All calculations were performed using DFT as implemented in the Vienna ab initio simulation package VASP⁵⁷. We modeled the core electrons using projector-augmented wave (PAW) potentials^58,59 with valence electron configurations of 4p⁶4d⁵5s¹ and 3s²3p⁴ for Mo and S, respectively. The cutoff energy was 520 eV, which ensures energy convergence to within 1 meV/atom, and all calculations were set to be spin-polarized unless SOC was considered. The defect systems were all modeled as 5 × 5 × 1 supercells with 20 Å vacuum spacing between layers with a single defect per supercell. In addition, we enforced integer band occupancies during our calculations to avoid unphysical electronic ground states with fractional band occupancies, which may arise due to wavefunction overlap. The only case where integer band occupancies were not enforced was during the symmetry-constrained Vac\({}_{{{{{{{{\rm{S}}}}}}}}}^{-1}\) calculation. Fractional occupancies were allowed to highlight the symmetry breaking between the d_xy and \({{d}}_{{x}^{2}-{y}^{2}}\) states.

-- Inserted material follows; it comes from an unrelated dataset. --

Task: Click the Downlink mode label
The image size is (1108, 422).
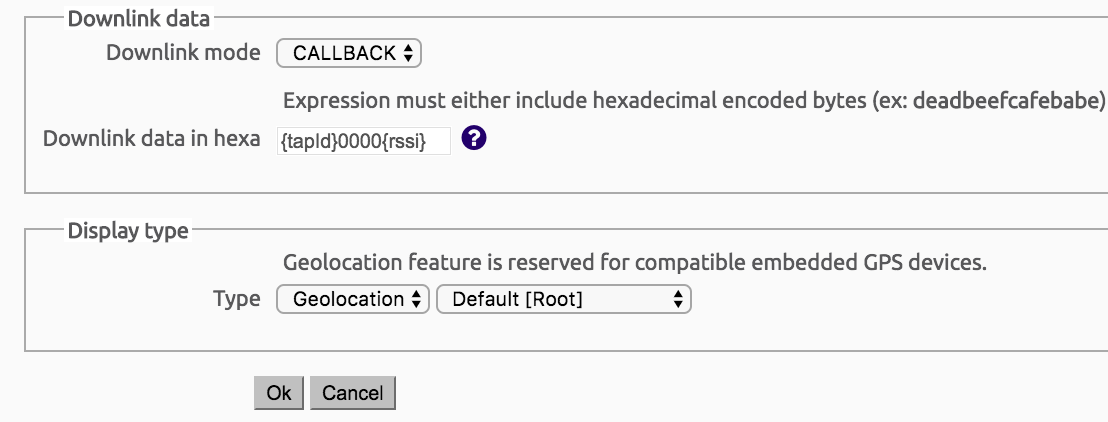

In all calculations aside from the APES, we used a 5 × 5 × 1 Γ-centered Monkhorst-Pack k-point mesh⁶⁰. We also treated the exchange-correlation in calculations aside from the potential energy surface using the strongly constrained and appropriately normed meta-generalized gradient approximation functional with van der Waals interactions (SCAN+rVV10)⁶¹. In the calculations used to create the APES, the computational cost was reduced by using a Γ point-only calculation in the PBE functional.

The electronic structure calculations were performed using a 5 × 5 × 1 Γ-centered Monkhorst-Pack k-point mesh and a Gaussian smearing with a smearing parameter of 0.01 eV.